PROBLEM TO SOLVE: From the first line to the last, reproduce the records below exactly, omitting any picture.

** Opening EXTRACTED DATA block **

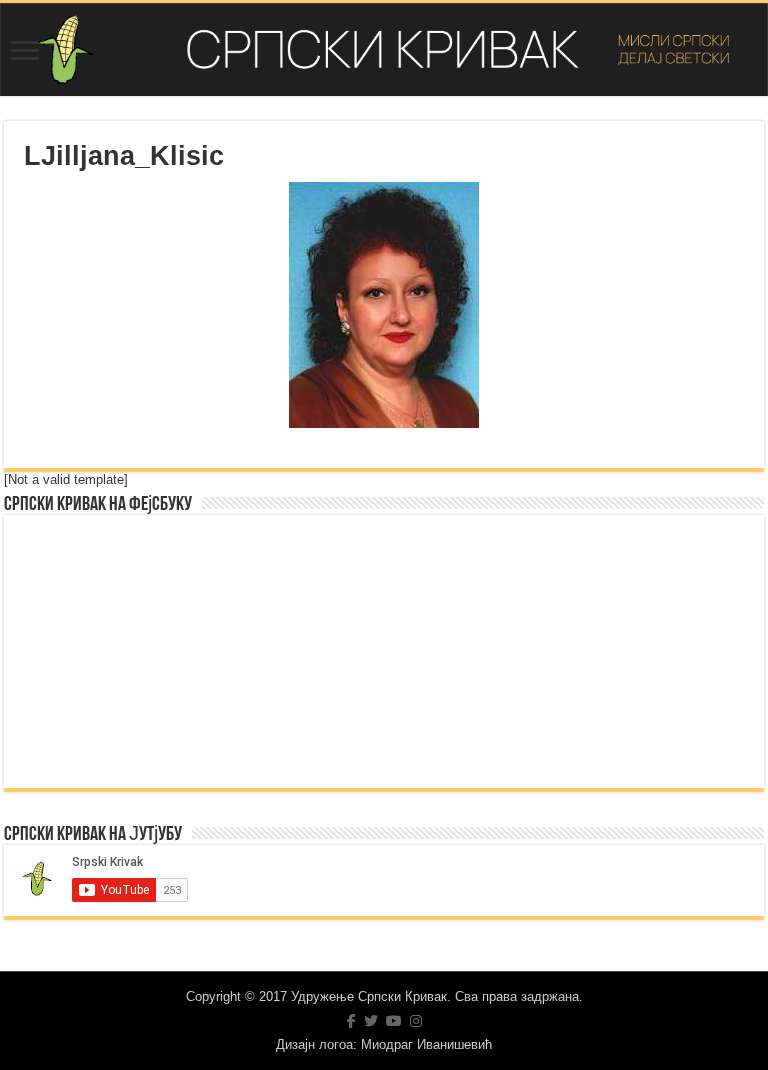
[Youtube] (394, 1021)
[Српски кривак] (384, 49)
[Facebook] (351, 1021)
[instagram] (416, 1021)
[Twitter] (371, 1021)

** Closing EXTRACTED DATA block **

YOUR RESPONSE:
[Youtube] (394, 1021)
[Српски кривак] (384, 49)
[Facebook] (351, 1021)
[instagram] (416, 1021)
[Twitter] (371, 1021)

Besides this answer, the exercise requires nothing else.